More than any other Republican vying for the presidency, Florida senator Marco Rubio has spent the past several years building a reputation as a policy entrepreneur. He’s borrowed heavily from the so-called reformicons and has proposed a variety of innovative policies on issues such as poverty and tax reform.
He has also been a bold and consistent voice calling for higher-education reform. And if his announcement of his presidential candidacy is any indication, he will make his proposals for revamping higher ed a prominent component of his domestic agenda. As a political move, this is both wise and important — higher-ed reform ought to be central to any conservative reform agenda.
Substantively, Rubio’s proposals for shaking up the college-accreditation cartel and increasing transparency are smart policy. But one of his reform proposals would make bad federal policy even worse, and could threaten to undermine his broader goal of controlling college costs.
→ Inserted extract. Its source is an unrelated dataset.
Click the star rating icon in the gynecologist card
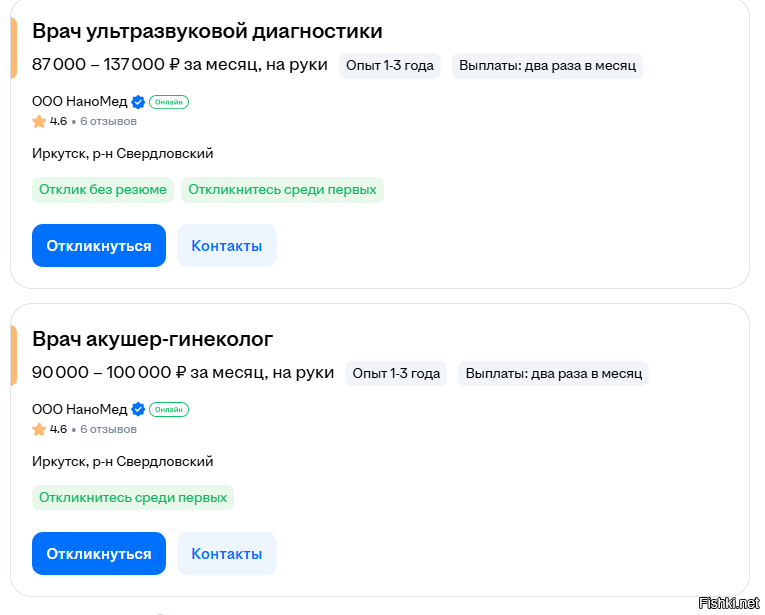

Last July, Rubio joined with Senator Mark Warner (D., Va.) to propose the Dynamic Student Loan Repayment Act. This bill died in the Senate but would have, among other reforms, made income-based repayment (IBR) the default repayment option for all federal student loans. In other words, all students receiving federal loans would have automatically had their repayment schedules adjusted on the basis of their annual incomes. Rubio reiterated this proposal in his book American Dreams: Restoring Economic Opportunity for Everyone, calling IBR “a good deal for students and a good deal for taxpayers.”
Income-based loan repayment isn’t a new idea – the federal government already offers several IBR plans – but it’s a bad one.
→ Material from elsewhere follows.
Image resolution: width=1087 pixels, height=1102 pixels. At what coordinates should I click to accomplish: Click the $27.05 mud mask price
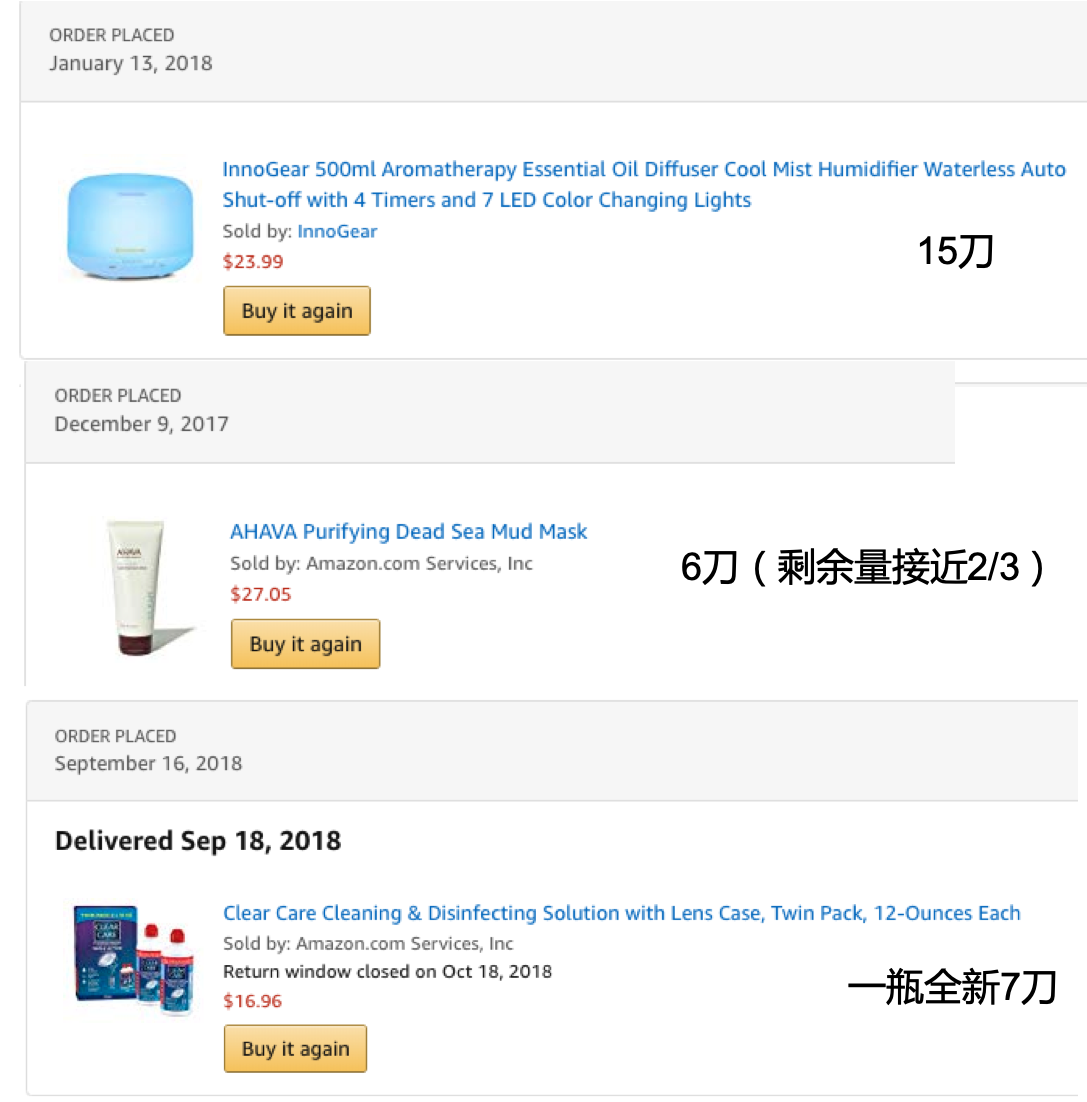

While the usual rhetoric surrounding higher-education policy focuses on the burden of student loans, mounting student debt is the symptom of a deeper, more obvious problem: skyrocketing college costs. After a half-century of federal policy focused on subsidizing debt, we can now say with confidence that the famous “Bennett Hypothesis” is correct. Far from helping students and families afford the cost of college, cheap, taxpayer-subsidized debt encourages the profligacy of colleges and universities and contributes to ever-increasing tuition. In the words of a 2013 paper published by the National Bureau of Economic Research, federal aid “provides some potentially undesirable incentives for private colleges to ‘game the system,’ strategically increasing tuition to increase student aid.”
IBR only increases these perverse incentives by making it easier and more attractive for students to finance their college education by taking on more debt. As George Leef of the Pope Center for Higher Education Policy has explained, “income-based repayment would lessen or even remove the incentive that students now have to think prospectively about the cost/benefit ratio of college.” The message that IBR sends students is “Relax – if college turns out not to do much to increase your income, you won’t have to dig deep to cover the costs.”
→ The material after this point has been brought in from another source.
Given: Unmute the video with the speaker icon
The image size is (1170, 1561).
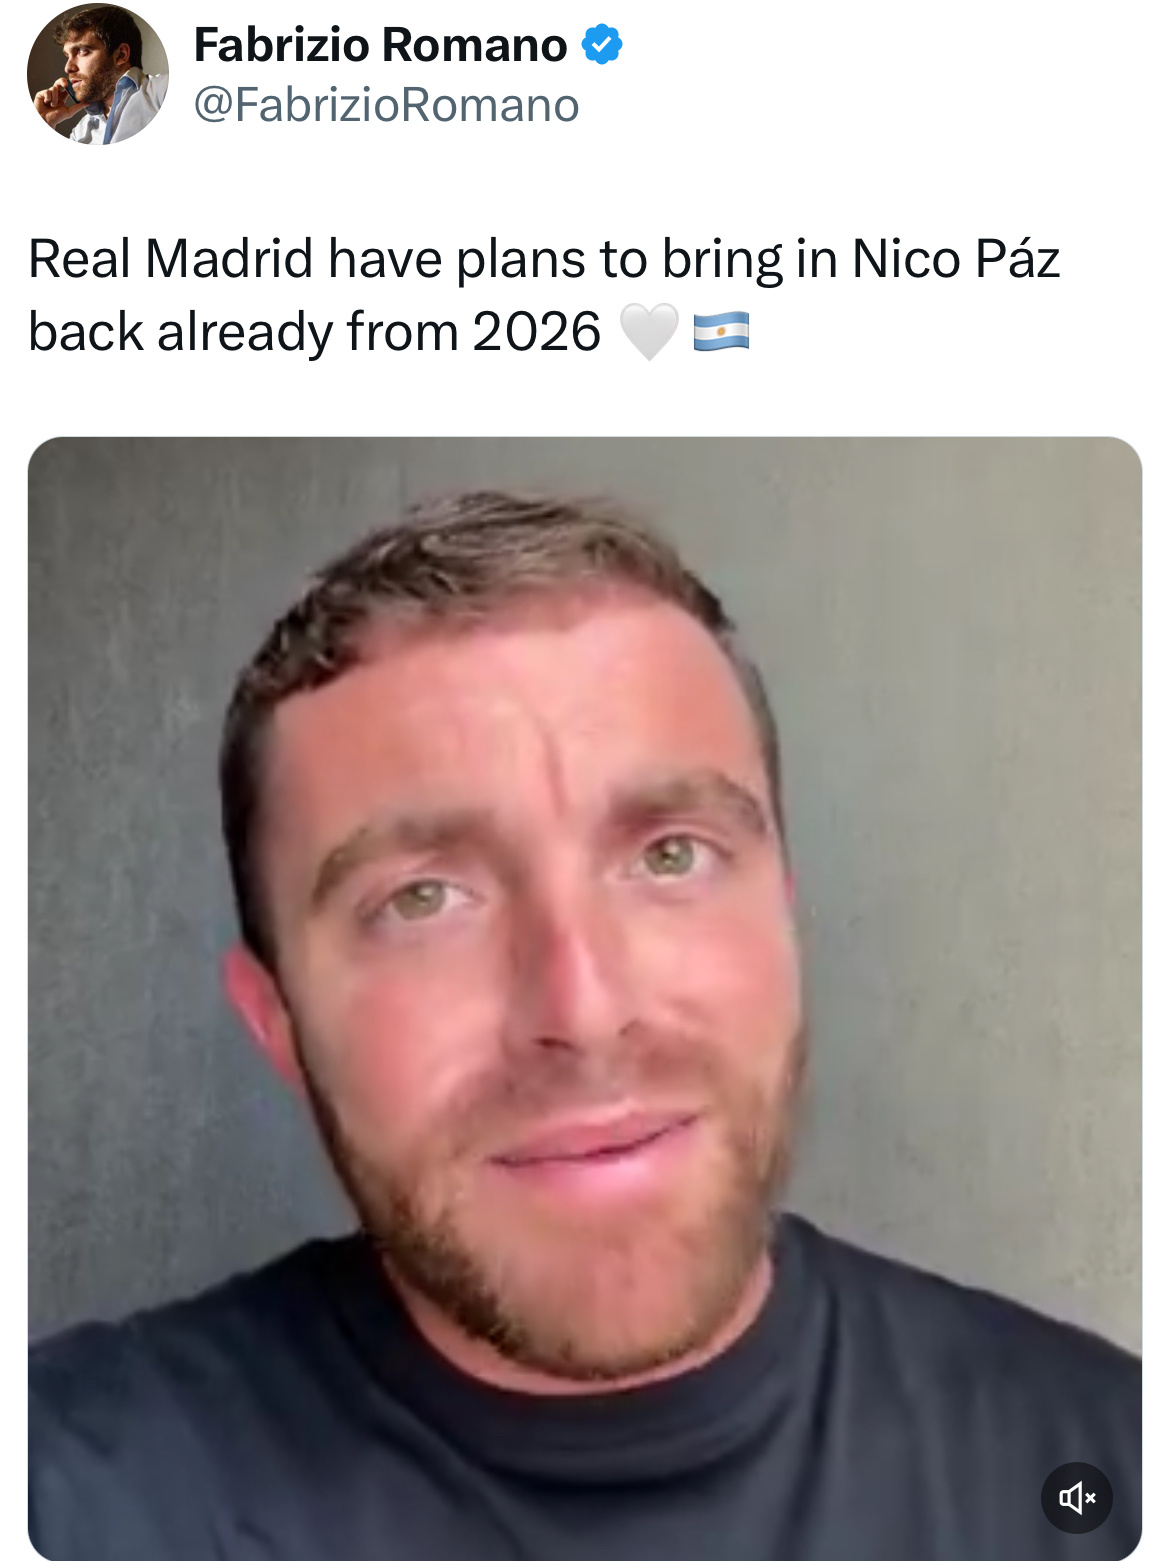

It is important to note that the Rubio-Warner bill would have somewhat pared back the loan forgiveness offered by federal IBR plans. This, wisely, would have reduced the massive incentive that IBR currently gives students to take on ever-larger burdens of debt, knowing that any loans over a given threshold will be forgiven.
Yet, one has to wonder how long politicians would be able to resist the inevitable pressure to extend loan forgiveness to more and more students. Will the feds really be able to defend allowing the down-on-his-luck sociology major to continue accruing interest 15 or 20 years after graduation? This would be too-big-to-fail for higher education: No matter how unwise or unthoughtful a student’s education decisions, it seems likely the federal taxpayer will end up picking up the tab.
Any authentic higher-ed-reform agenda needs to focus on driving down college costs rather than subsidizing student debt. That means moving away from our destructive model of debt-financed higher education. Senator Rubio clearly knows this – that’s why he’s proposed creative solutions such as “student investment plans,” which would allow private investors to invest directly in promising students. If he wanted to move even further in the right direction, he could also adopt the proposal, once endorsed by the Heritage Foundation, to replace federal loan and grant programs with a capped tax deduction for college tuition.
On balance, Marco Rubio’s plans to reform America’s broken higher-education system would drastically improve federal higher-ed policy. But that can’t exempt him from much-needed criticism. It is still early enough for Rubio to improve his higher-ed agenda by moving away from the outmoded, status quo mindset that focuses on endlessly subsidizing student loans. If Rubio does that, he will move us that much closer to a future where college education is affordable, flexible, and accessible to all.
— Avi Snyder is a writer in New York City.
Editor’s note: This article has been updated to correctly identify Senator Mark Warner as the co-sponsor, with Senator Rubio, of the Dynamic Student Loan Repayment Act.